PODCAST #34: O prawniku w trybie autopilota opowiada Hubert Sommerrey
Wchodzisz do kancelarii, włączasz komputer. Ekspres właśnie skończył robić kawę, siadasz przy biurku, a tam czekają na Ciebie nie tylko przygotowane dokumenty, ale też wygenerowane przypomnienia o terminach dla klientów. Masz czas na to, co naprawdę się liczy – rozwój siebie i swojej kancelarii. Brzmi abstrakcyjnie? W tym odcinku Prawo na Oko Hubert Sommerrey podpowie Ci, jak możesz wykorzystać technologie do zautomatyzowania rutynowych, czasochłonnych procesów. Dowiesz się również, jakie zadania można automatyzować, a jakie nadal wymagają Twojej uwagi i intuicji. Nasz gość podzieli się również doświadczeniami i wskazówkami z własnej praktyki.
Prawnik i... matematyka?
Wbrew pozorom, matematyka w zawodzie prawnika ma ogromne znaczenie – zwłaszcza gdy chodzi o rentowność kancelarii. Hubert Sommerrey zauważa, że wielu prawników nie potrafi wspomnianej rentowności prawidłowo ocenić, bo... nie lubi liczyć.
– Prawnicy często nie lubią liczyć, przez to nie bardzo wiedzą, jak do tematu rentowności podejść. Może to wynikać z tego, że na prawo najczęściej idą osoby, które po prostu nie lubią matematyki – zaznaczył prawnik.
Brak analizy kosztów prowadzi do sytuacji, w której kancelaria działa, sprawy są prowadzone, faktury wystawiane, a mimo to wciąż brakuje środków na podstawowe wydatki.
Najczęstszy błąd? Niedoszacowanie zlecenia
Rozmówca nie owija w bawełnę – najczęstszy błąd to zbyt niska wycena pracy, wynikająca z chęci pozyskania klienta. Zlecenia, które wydają się proste, często okazują się znacznie bardziej czasochłonne. A to oznacza stratę i to nie tylko finansową, ale także czasową.
– Zamiast poświęcić na sprawę godzinę, poświęcamy 15. Jak sobie policzymy wtedy czas, który poświęciliśmy i koszty, które ponieśliśmy, to absolutnie nam się to za te 500 zł nie opłaci – dodał gość odcinka.
Jak mądrze wyceniać usługi prawnicze?
Rozwiązaniem jest proste: podejście modułowe – rozbijanie sprawy na konkretne etapy i wycenianie każdego z osobna. Hubert Sommerrey podkreśla: – Przygotowanie pozwu to jest kwota X, udział w rozprawie to jest kwota Y. W takiej sytuacji nie mówimy klientowi, że poprowadzimy sprawę za 500 zł, bo jak się okaże, że będzie 6 rozpraw, to ta rentowność znowu nam ucieknie.

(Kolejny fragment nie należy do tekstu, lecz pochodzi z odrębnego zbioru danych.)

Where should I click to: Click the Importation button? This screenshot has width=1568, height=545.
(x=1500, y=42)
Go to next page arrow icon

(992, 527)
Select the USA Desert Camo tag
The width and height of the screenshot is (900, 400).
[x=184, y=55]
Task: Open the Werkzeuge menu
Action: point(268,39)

Takie podejście pozwala uniknąć niespodzianek i daje klientowi jasność co do kosztów.
Czy warto mieć cennik usług prawnych na stronie kancelarii?
To pytanie często pojawia się wśród klientów. Oczywiście, w niektórych przypadkach warto mieć cennik, jednak wciąż większość spraw wymaga indywidualnej analizy. Pamiętajmy, że umowa umowie nierówna, rozwód rozwodowi nierówny i nawet dwustronicowy dokument może kryć w sobie różne złożone problemy prawne.
– Mnóstwo rzeczy wychodzi w trakcie i powinniśmy sobie zostawiać możliwość jakiegoś renegocjowania ceny czy budowania jej z modułów tak, żeby ona mogła się zmieniać – oznajmił rozmówca.
Jaka jest złota rada dla młodych prawników?
Nasz gość stawia sprawę jasno: Musimy wiedzieć, ile kosztuje nas nasza praca.